My greatest takeaway is an increased sense of self and confidence, to conduct research, create white papers, give presentations, make websites and brochures and use new technology. These new ways to advocate for change to an audience, gave me confidence as an asset to both employers and clients. I feel equipped to sell myself!
The seminar structure, my cohort and the faculty have really changed my life. Being surrounded by strong female (and male) professionals who are eager to share their knowledge and perspectives, even to attend national conferences and present with, faculty who are constantly offering you opportunities, to co-publish, attend events, apply for internships...there aren't really words to describe just how much I have grown, personally and professionally. My goals are aimed sky high because of the support I've received directly from these individuals and from all I've learned during Seminar.
The advice I'd offer: "Soak it up". As students, we invest time, money (and sometimes tears) into these short years in graduate school. There may be no other time in your life that your sole intention is self improvement and to gain new knowledge. It is over too soon, so enjoy the ride! And remember to thank your partner/family for all of their support because there really is no time to do any housework...
Lexie Tom- expected 2014 MPA Graduate, Tribal Administration
Curriculum Development at Northwest Indian College
I chose the Evergreen MPA program because it is the only program in the Pacific Northwest area that offers the tribal government concentration. I am a Lummi tribal member who is pursuing an education for the betterment of my community. A master’s degree in tribal government fit the needs of my community.
I am very impressed with the value of this program. I am getting more than what I originally expected. The instructors are professionals in the field that have a lot to offer.Take Aways
A great take-away from the Evergreen MPA program is learning various strategies tribes are using in sovereignty issues and improving infrastructure. I also believe the training we are receiving in research design is invaluable.
The people I have met in my cohort have a special place in my heart. When we are out of school I miss them. When it comes time to graduate we will continue to be friends and family.
Coming from a mainstream university where instructors aren’t always approachable, I’ve had a very different experience in the Evergreen MPA program. Instructors in the MPA program are not only approachable, but humble people with experience and expertise in their field. So learning skills needed in order to administer tribal governments from people with these qualities really enhances our classroom experience. It really shows us students the true meaning of servant leadership.

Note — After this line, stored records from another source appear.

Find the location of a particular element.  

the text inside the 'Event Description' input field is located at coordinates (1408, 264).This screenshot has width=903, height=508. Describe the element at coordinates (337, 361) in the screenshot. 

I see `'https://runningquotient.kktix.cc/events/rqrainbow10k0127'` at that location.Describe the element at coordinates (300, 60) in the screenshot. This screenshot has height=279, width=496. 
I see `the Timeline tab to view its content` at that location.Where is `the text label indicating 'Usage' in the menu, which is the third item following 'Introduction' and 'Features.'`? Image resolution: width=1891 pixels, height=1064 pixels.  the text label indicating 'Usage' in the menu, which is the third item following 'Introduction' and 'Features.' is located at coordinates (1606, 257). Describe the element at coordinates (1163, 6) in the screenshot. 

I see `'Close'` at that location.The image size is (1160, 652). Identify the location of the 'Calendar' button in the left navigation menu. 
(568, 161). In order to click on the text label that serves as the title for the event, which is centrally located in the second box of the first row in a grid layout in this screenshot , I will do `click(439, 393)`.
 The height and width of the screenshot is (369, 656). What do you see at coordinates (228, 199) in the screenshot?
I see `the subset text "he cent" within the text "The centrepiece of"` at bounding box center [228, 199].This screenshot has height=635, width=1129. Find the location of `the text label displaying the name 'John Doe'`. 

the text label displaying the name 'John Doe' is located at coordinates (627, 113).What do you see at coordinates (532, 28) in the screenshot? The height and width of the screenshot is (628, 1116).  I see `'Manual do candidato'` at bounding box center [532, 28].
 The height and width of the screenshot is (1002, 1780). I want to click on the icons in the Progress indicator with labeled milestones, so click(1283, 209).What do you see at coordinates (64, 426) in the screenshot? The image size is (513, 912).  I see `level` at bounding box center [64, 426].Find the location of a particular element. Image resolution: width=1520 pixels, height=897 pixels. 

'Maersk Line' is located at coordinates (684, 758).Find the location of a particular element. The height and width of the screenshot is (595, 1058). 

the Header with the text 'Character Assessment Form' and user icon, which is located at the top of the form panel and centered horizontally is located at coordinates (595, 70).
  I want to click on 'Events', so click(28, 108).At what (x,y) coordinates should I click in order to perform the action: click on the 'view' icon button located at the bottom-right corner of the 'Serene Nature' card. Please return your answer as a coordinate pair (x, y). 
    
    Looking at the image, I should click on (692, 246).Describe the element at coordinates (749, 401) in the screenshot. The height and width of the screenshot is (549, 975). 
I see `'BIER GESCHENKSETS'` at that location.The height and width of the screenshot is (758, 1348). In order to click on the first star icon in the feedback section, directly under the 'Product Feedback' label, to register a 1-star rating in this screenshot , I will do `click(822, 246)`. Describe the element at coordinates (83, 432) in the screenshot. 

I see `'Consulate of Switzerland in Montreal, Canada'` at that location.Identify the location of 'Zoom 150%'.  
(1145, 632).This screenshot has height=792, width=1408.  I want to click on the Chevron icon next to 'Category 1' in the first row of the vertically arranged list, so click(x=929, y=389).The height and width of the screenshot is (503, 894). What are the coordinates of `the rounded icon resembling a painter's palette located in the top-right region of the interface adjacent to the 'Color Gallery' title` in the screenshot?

The seminar structure at Evergreen is something I was not familiar with. I was always the student that absorbed all of the information given in class, without the interaction. I am a very quiet person. Seminars give students like me the opportunity to speak on topics that are important to me. It gives me the opportunity to feel like I am contributing to the classroom experience.
When I first applied to Evergreen the statement that really stuck out to me was by Joseph DeLaCruz about self-determination:“No right is more sacred to a nation, to a people, than the right to freely determine its social, economic, political and cultural future without external interference.” This is so important for Tribal Nations today to understand. This statement speaks to the true meaning of self-determination. And it speaks to my experience here in the Evergreen MPA program. In classes we talk about what self-determination really means, and it’s different for each tribe. This curriculum was not designed to always give every answer we are seeking. As students it’s our responsibility to dig deep and find answers that suit our own tribes for ourselves.